▶ Element lookup items
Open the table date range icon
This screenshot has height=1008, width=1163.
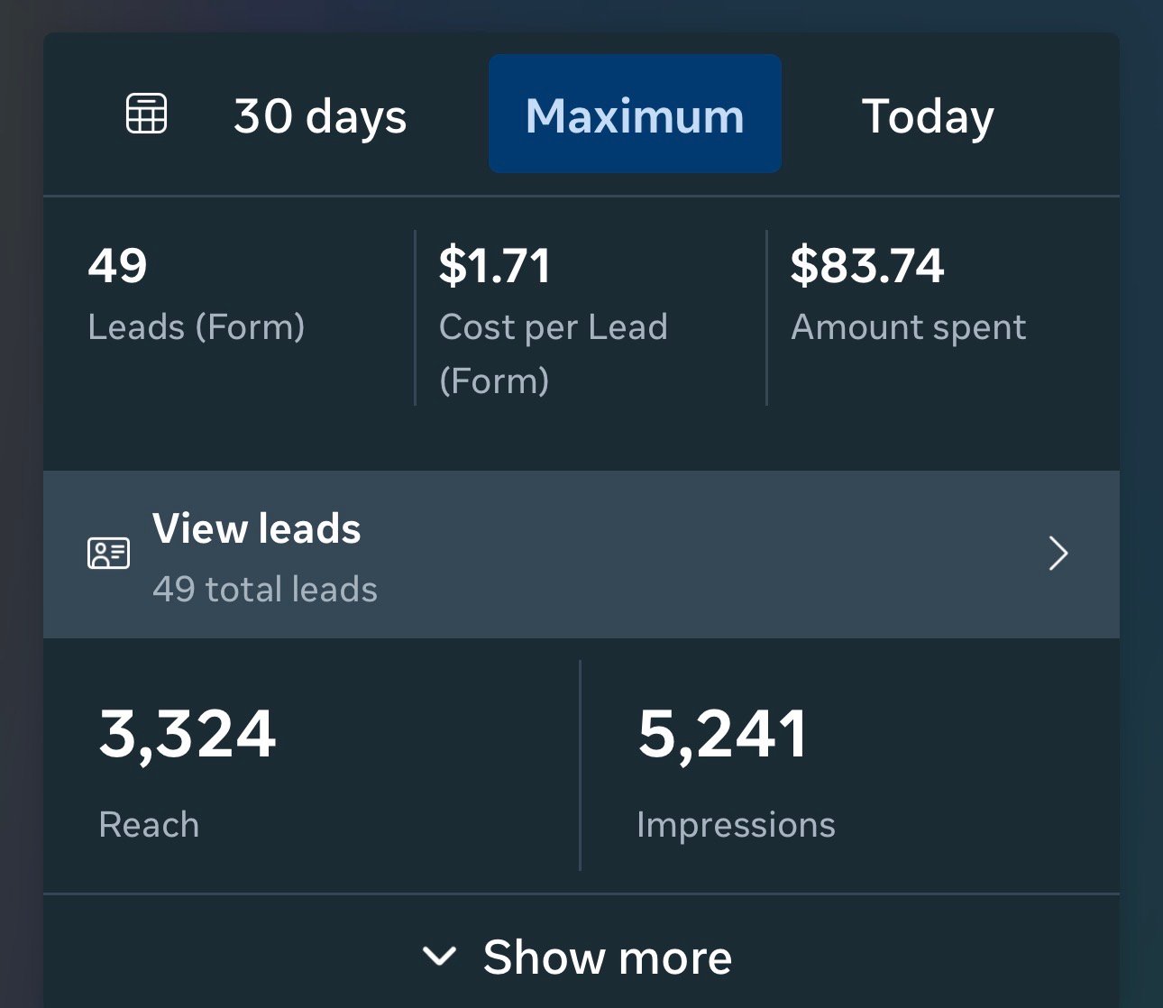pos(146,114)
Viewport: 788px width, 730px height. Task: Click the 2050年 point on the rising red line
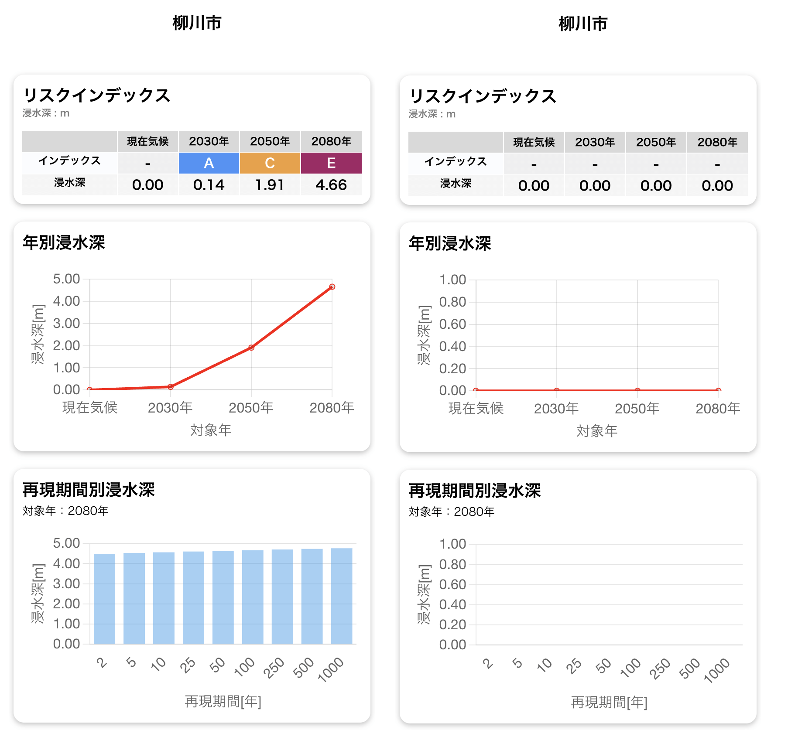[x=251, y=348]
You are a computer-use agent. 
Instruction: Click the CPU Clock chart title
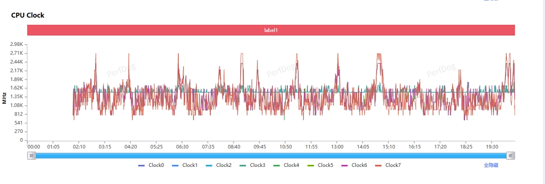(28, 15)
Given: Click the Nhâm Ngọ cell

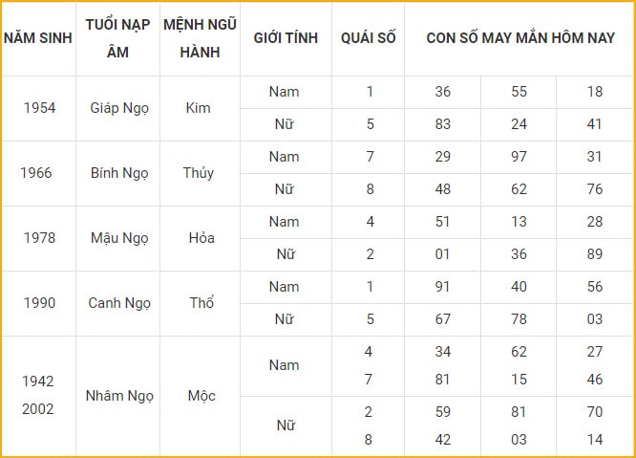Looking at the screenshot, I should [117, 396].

▶ Work instructions
Output every line of the items above as a Markdown table with the columns "Row" and "Line", numbering each row and skipping blank lines. Leave the pictures out of the answer.

▶ Exercise response
| Row | Line |
|---|---|
| 1 | Open the table date range icon |
| 2 | This screenshot has height=1008, width=1163. |
| 3 | pos(146,114) |
| 4 | Viewport: 788px width, 730px height. Task: Click the 2050年 point on the rising red line |
| 5 | [x=251, y=348] |
| 6 | You are a computer-use agent.  |
| 7 | Instruction: Click the CPU Clock chart title |
| 8 | (28, 15) |
| 9 | Given: Click the Nhâm Ngọ cell |
| 10 | Looking at the screenshot, I should [117, 396]. |